"Acelenin edebiyata faydası yok"
Ela Kiçik, Emre Nazım Mert ile Hikâye Taciri adlı romanı odağında söyleşti: "Her şeyden önce okura kurmaca hazzı yaşatmak isterim ben. Oyunları, dehşetli ve büyülü işleri, başka hayatları ve zamanları anlatmayı severim."

Emre Nazım Mert’i 2020 yılında, Notabene Yayınları tarafından yayımlanan Bitmesi Gerektiği Gibi adlı öykü kitabıyla tanıdım. Öykülerindeki anlatımın sakinliği, nereye varacağını bilen, varmak için acelesi olmayan bir yazarın dünyasında olduğumu hissettirdi. Daha ilk sayfalarda bunu hissetmenin okura verdiği güvenle bitirdim öykülerini. Geveze anlatıcı ve sadelik kaygısı arasındaki ince çizginin farkında olan bir yazardan uzun soluklu bir metin okuyacak olmanın heyecanıyla yeni kitabını bekliyordum. Bu defa, Hikâye Taciri adında bir romanla 2024’ün aralık ayında Vacilando Kitap etiketiyle okurlarıyla buluştu.
Sevgili Nazım, bir yazarın yolunu güzel karşılaşmaların belirlediğini düşünmüşümdür hep. Senin yolculuğun nasıl başladı? Bu karşılaşmaların izlerini anlattığın hikayelerde görebilir miyiz?

* * * * * * *

Tamamlanacak Alıştırmalar
1 - Emre Nazım Mert söyleşisine göre Hikâye Taciri adlı roman ne zaman ve hangi yayınevinin etiketiyle okurlarıyla buluştu?
2 - Emre Nazım Mert söyleşisini son cümlesinden sonra gelecek bölümle sürdürün.

Kaynak Veriler
* * * * * * *

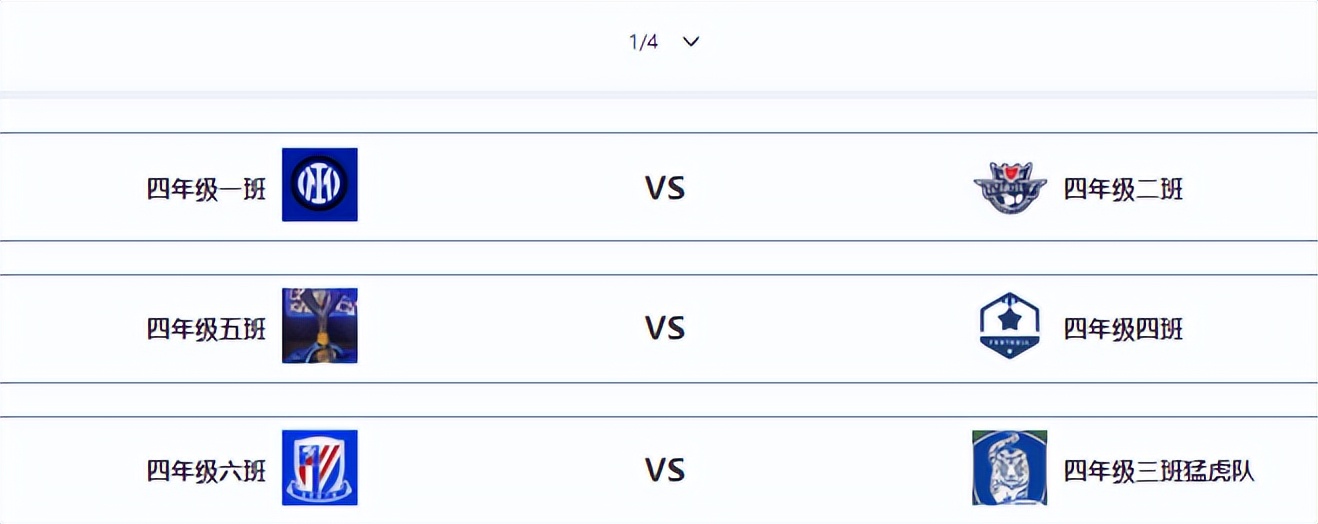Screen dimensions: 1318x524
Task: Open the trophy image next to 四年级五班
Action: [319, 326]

* * * * * * *

Alıştırma Yanıtları
1 - 2024’ün aralık ayında Vacilando Kitap etiketiyle.

2 -
Pembe kapaklı bir Ömer Seyfettin kitabı hatırlıyorum. Halamın evinde olsa gerek. Küçüktüm. Zevkle, şaşırarak, yer yer dehşete düşerek okumuştum o kitabı. Kurmaca okumanın hazzına dair ilk hatıram bu. Son yıllarda, çocukların Ömer Seyfettin okumaması gerektiği görüşü yüksek sesle dile getiriliyor. Doğrudur. Ama iyi ki o zaman karşılaşmışız o kitapla derim ben hep. Yoksa okumanın en az oyun oynamak kadar keyifli bir şey olduğunu, insana başka hayatları ve zamanları tecrübe ettirebileceğini erken yaşta keşfedemeyebilirdim. Ortaokulda, Türkçe öğretmenim sayesinde Steinbeck ile tanışmış, Yukarı Mahalle’yi bir çırpıda okumuştum. Üstat aşağı yukarı yüz sayfada karakterlerine can vermiş, finalde her şeyi, hiç araya girmeden, mevzuyu dramatize etmeden anlatmıştı. Bense çarpılmıştım. Bir başka karşılaşma ve çarpılma vakam ise lise yıllarıma denk düşüyor. Kuzenim bir gün okuldan kaçmış, sahafa gitmiş, oradaki kadın da, “Al bunu oku,” diyerek Yüzyıllık Yalnızlık’ı vermiş. Bizimki de okudu ve bana verdi. Okudum, afalladım. “Bu nasıl yazmaktır?” dedim. O cilt hâlâ bende duruyor. Geri vermeyi düşünmüyorum. Bunlar benim yolda aranırken bulduğum değil, önüme çıkıveren kitaplar. En azından hatırladığım kadarıyla. Yazdıklarımda bu karşılaşmaların izini görebiliriz miyiz, bir şey diyemem. Ama bence niyetimde görebiliriz. Her şeyden önce okura kurmaca hazzı yaşatmak isterim ben. Oyunları, dehşetli ve büyülü işleri, başka hayatları ve zamanları anlatmayı severim. Dramatik bir durumun, olayın yapay bir şiirsellikle hepten dramatize edilmesinden hiç hoşlanmam.
Biz seni öykülerinle tanıdık. Bu defa yazım sürecine tanık olduğum, üzerine sıkça konuştuğumuz bir romanla geldin. İki kitap arasında geçen zamanı nasıl anlatırsın? Neler değişti? Yazıyla olan ilişkin, anlatımda önemli bulduğun temel şeyler üzerine konuşalım istersen?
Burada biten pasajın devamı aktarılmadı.